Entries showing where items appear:
━━━━━━━━━━━━━━━━

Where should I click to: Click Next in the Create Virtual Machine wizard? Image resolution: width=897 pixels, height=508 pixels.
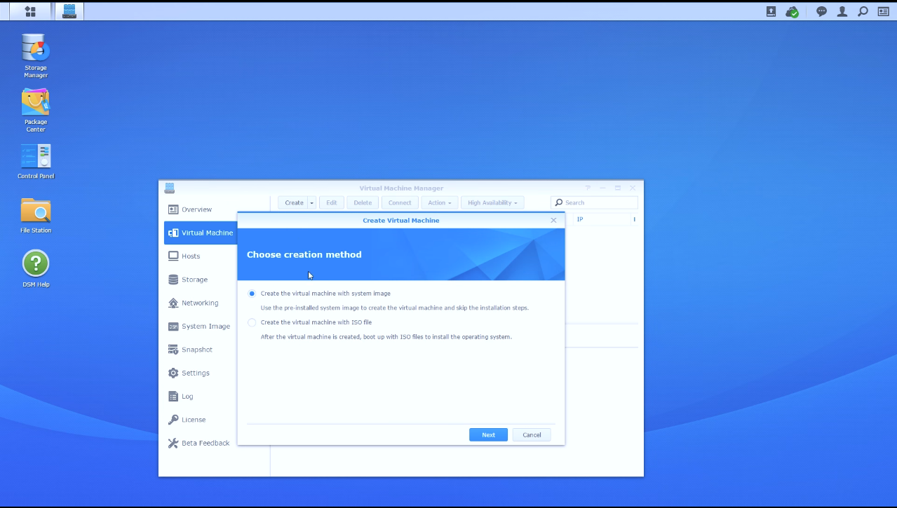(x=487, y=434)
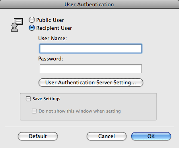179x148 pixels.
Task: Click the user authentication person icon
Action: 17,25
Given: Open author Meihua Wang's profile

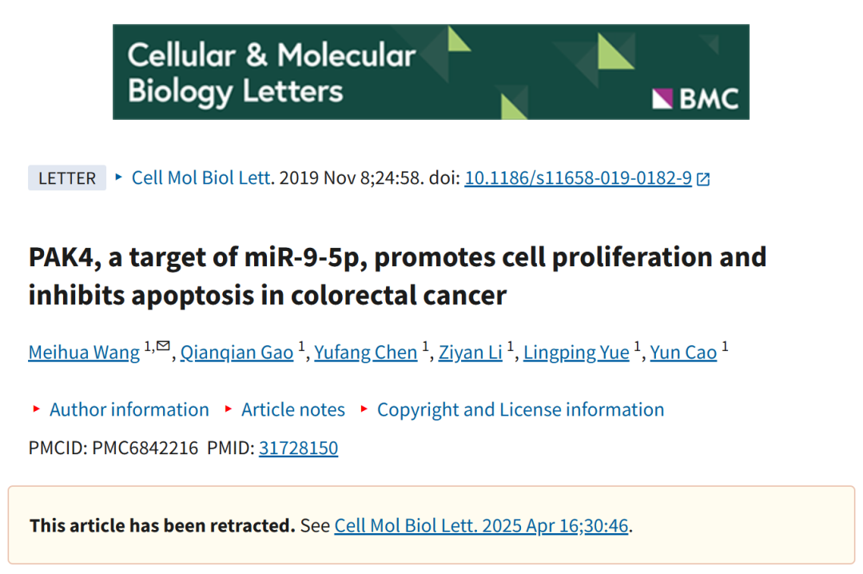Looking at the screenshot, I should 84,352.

━━━━━━━━━━━━━━━━

Gather every line from the rows above that contains the word "Click".

- [EXERCISE RESPONSE]
Where should I click to: Click Next in the Create Virtual Machine wizard? Image resolution: width=897 pixels, height=508 pixels.
Task: Click the user authentication person icon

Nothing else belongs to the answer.